# GIVEN INFORMATION
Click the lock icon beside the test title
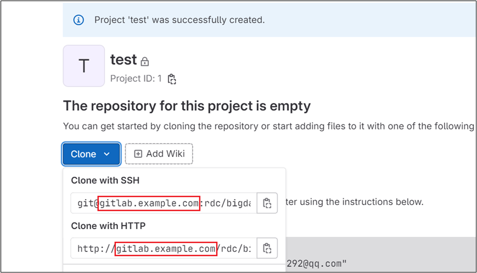Image resolution: width=477 pixels, height=273 pixels. 145,61
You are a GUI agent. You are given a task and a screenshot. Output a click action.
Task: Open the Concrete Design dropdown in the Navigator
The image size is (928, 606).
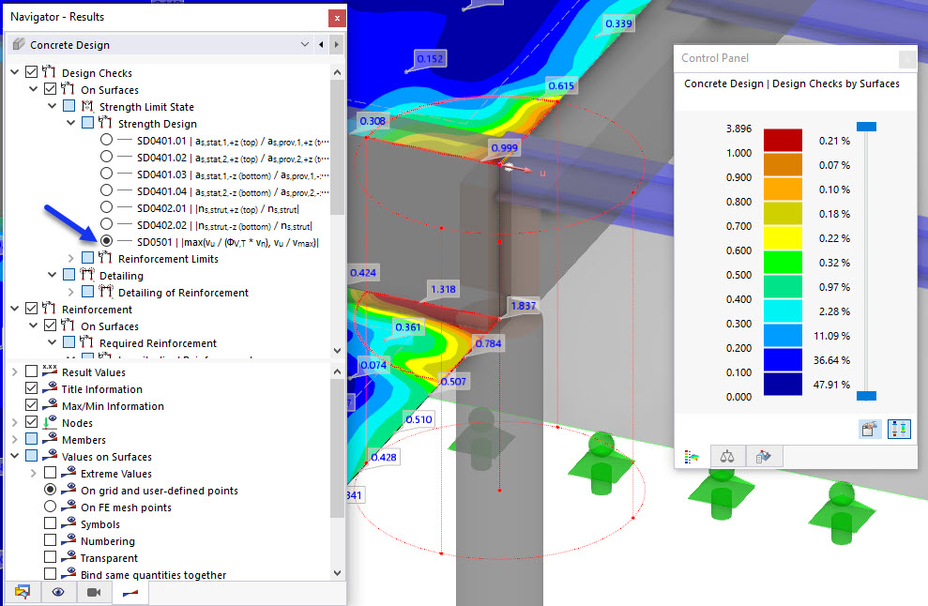(304, 44)
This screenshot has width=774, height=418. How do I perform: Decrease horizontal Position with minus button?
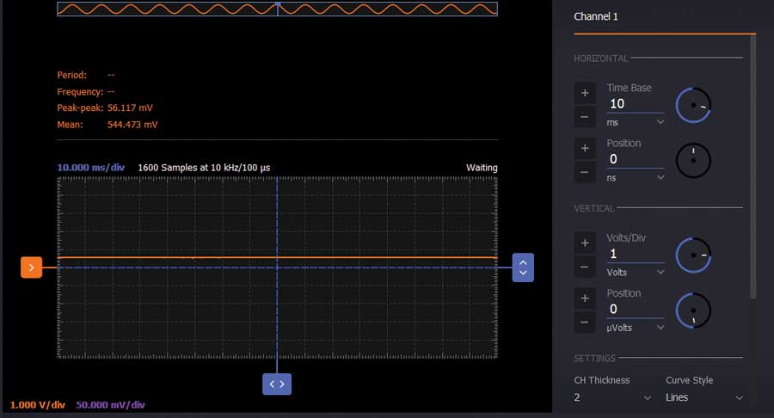[585, 172]
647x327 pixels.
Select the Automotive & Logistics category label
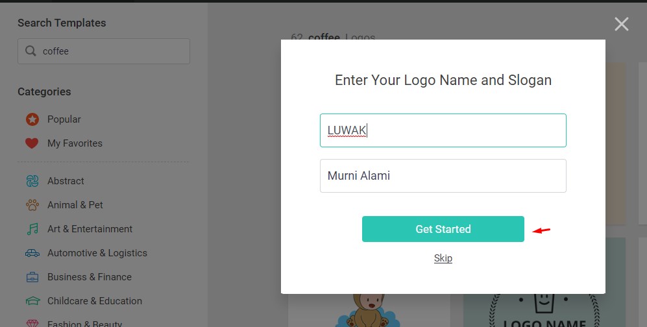97,253
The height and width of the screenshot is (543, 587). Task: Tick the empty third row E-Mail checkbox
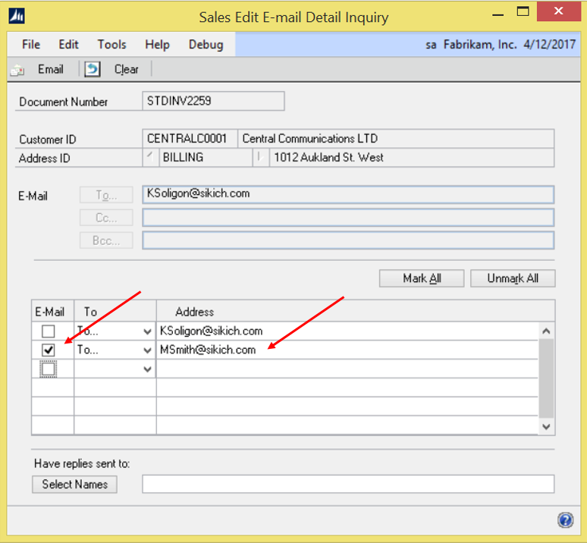pyautogui.click(x=49, y=369)
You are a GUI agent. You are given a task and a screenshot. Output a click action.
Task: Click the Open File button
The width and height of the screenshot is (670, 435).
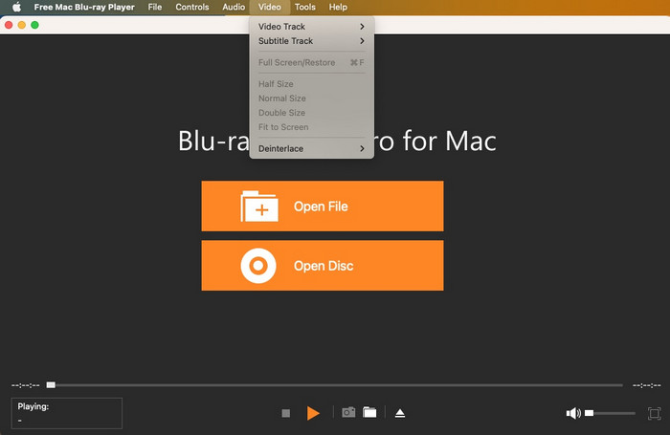322,207
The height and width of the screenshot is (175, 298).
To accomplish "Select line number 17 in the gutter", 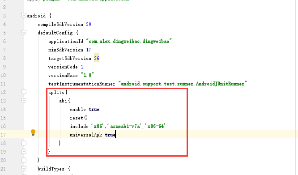I will 3,135.
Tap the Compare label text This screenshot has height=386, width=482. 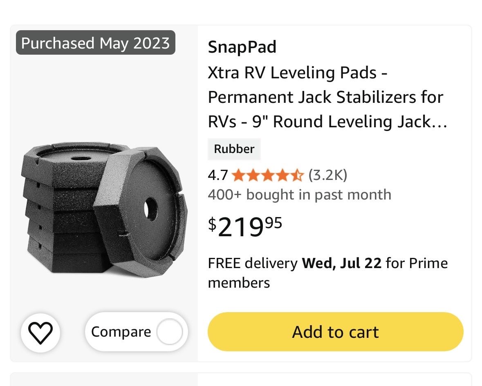click(x=121, y=332)
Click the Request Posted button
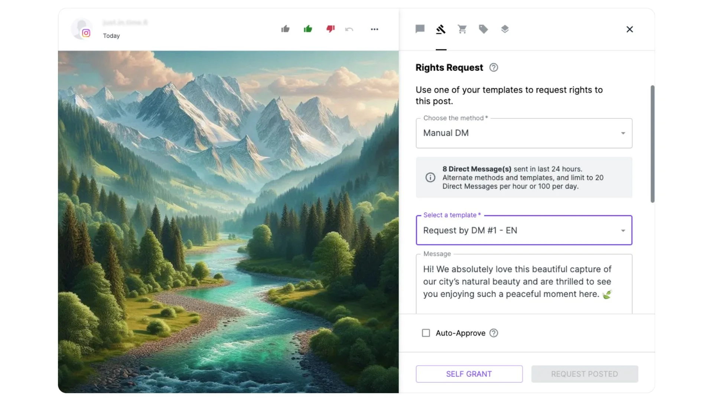 pos(585,374)
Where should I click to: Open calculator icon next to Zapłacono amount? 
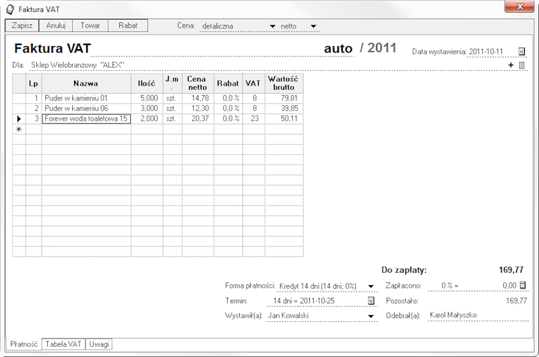coord(522,286)
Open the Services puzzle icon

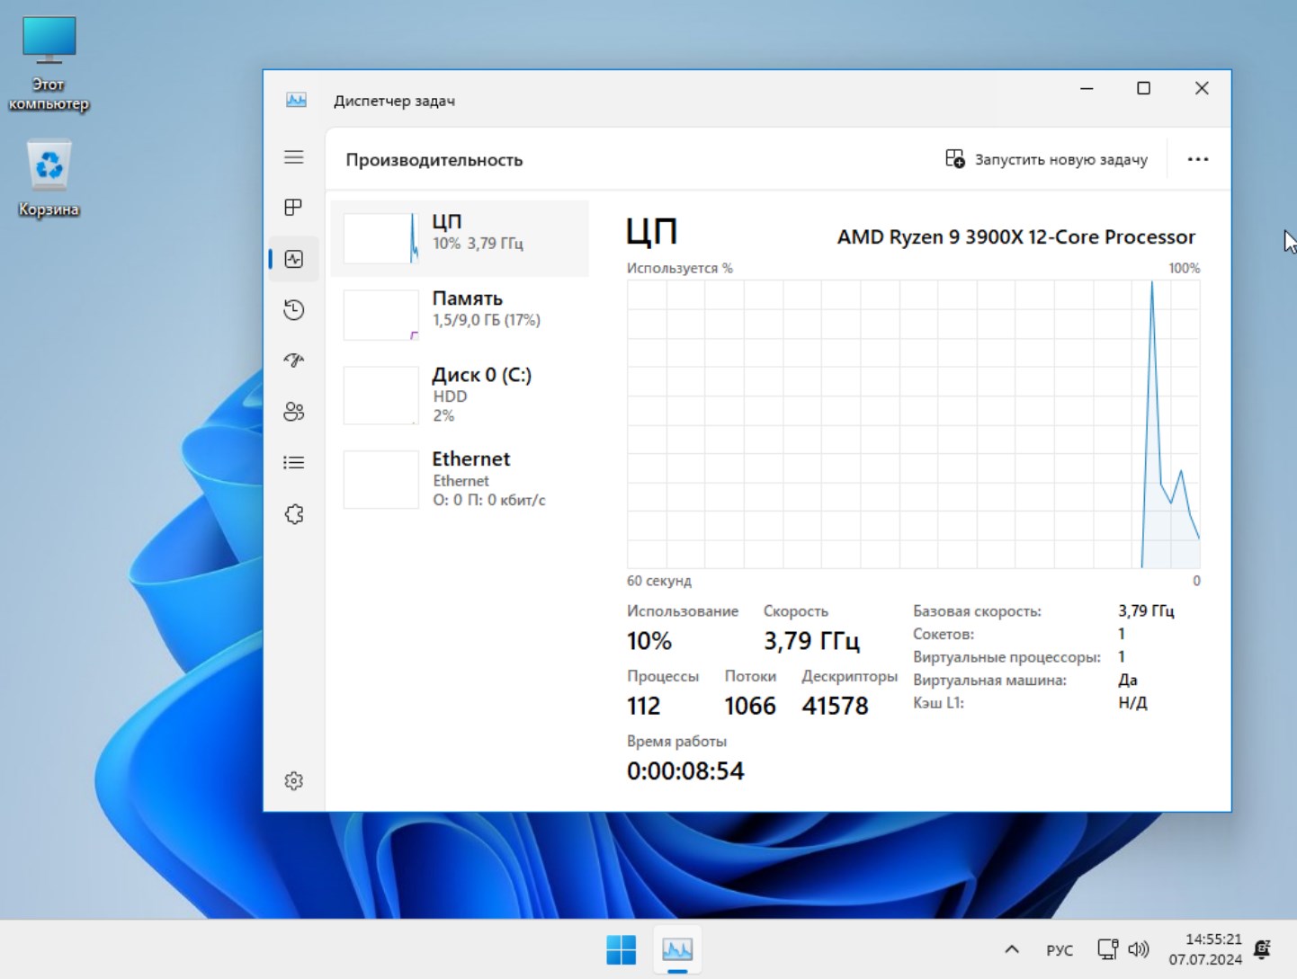click(294, 514)
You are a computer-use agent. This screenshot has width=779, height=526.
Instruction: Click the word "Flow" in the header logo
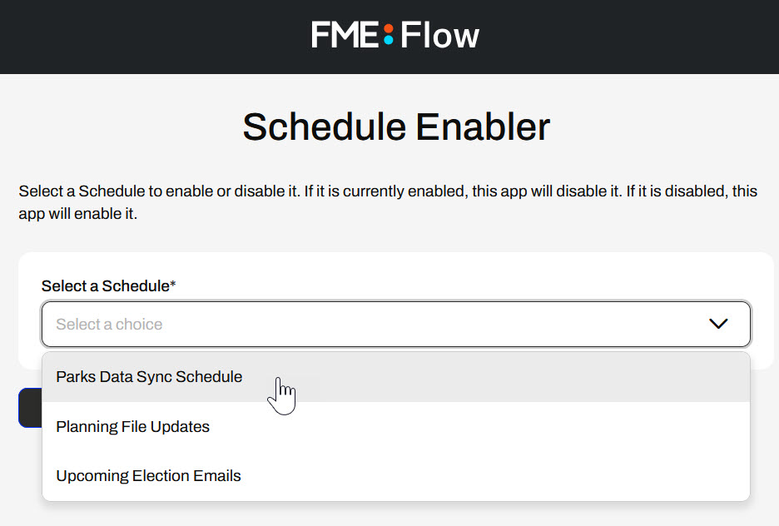[439, 36]
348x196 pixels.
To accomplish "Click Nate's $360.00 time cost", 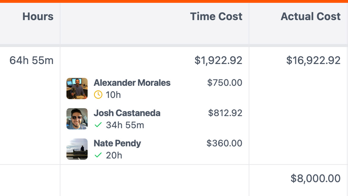I will tap(224, 143).
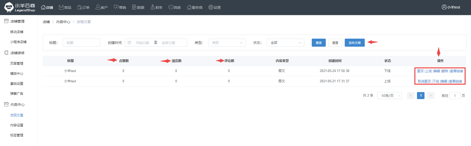
Task: Select 页面管理 in the sidebar
Action: coord(17,63)
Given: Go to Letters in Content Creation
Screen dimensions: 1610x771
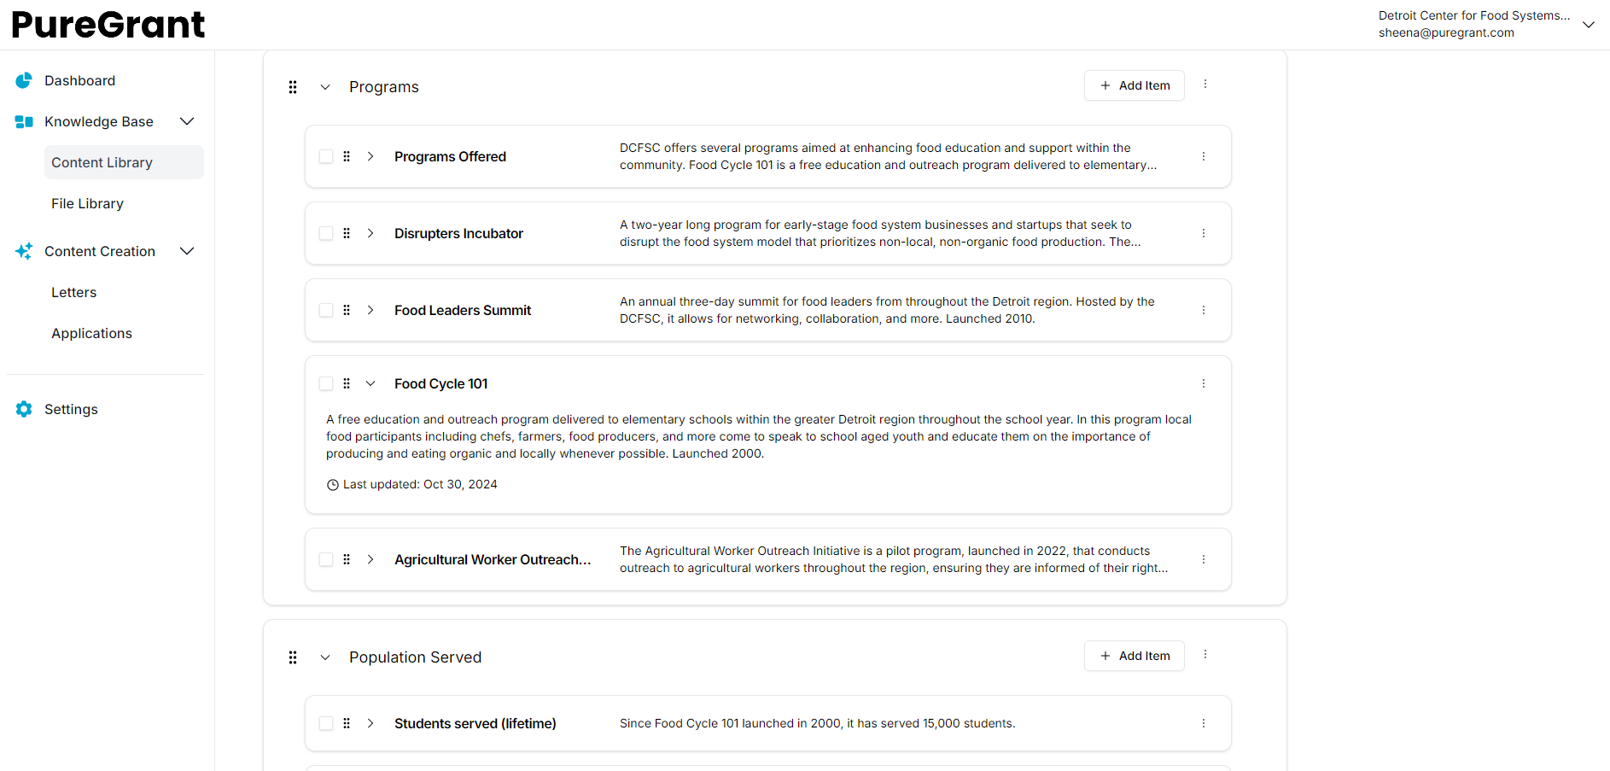Looking at the screenshot, I should pyautogui.click(x=74, y=292).
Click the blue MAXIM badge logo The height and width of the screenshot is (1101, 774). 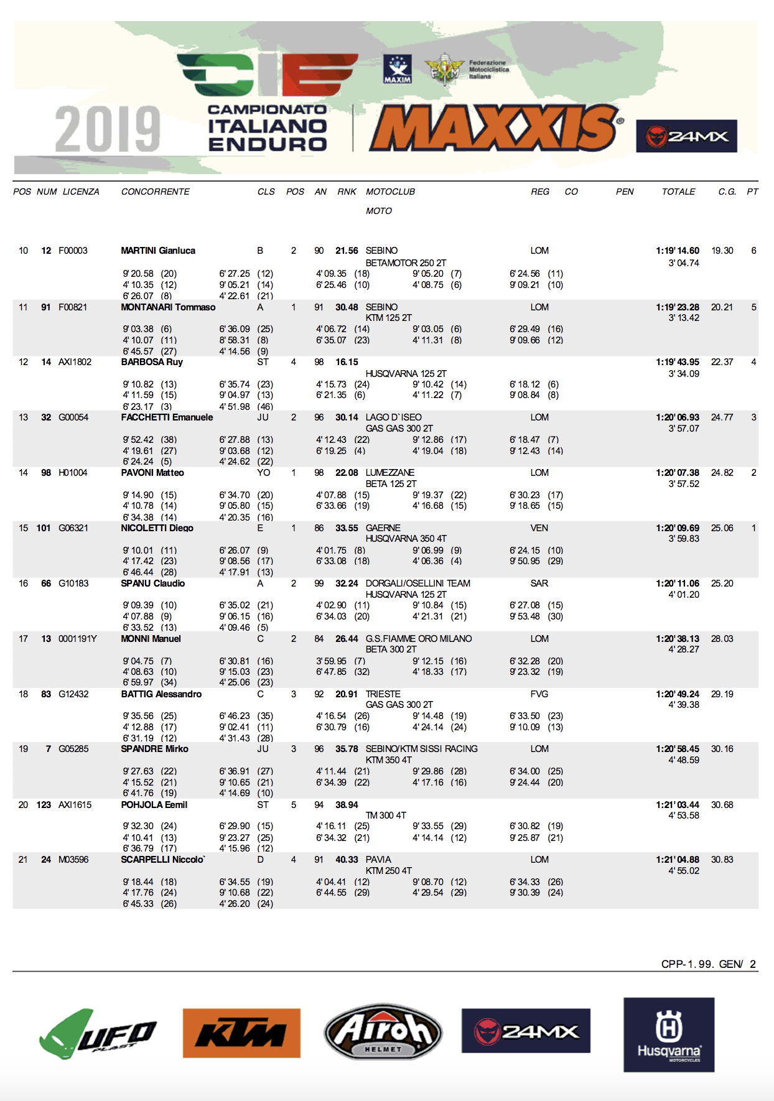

# YOUR OBJECTIVE
Set down word for word every line from the one containing "Given: Go to Letters in Content Creation" through the last line of the records above, both ends included. Leave out the pictures.

# SOLUTION FOR THIS TASK
Given: Go to Letters in Content Creation
Screen dimensions: 1610x771
Looking at the screenshot, I should pyautogui.click(x=74, y=292).
Click the blue MAXIM badge logo The height and width of the screenshot is (1101, 774). 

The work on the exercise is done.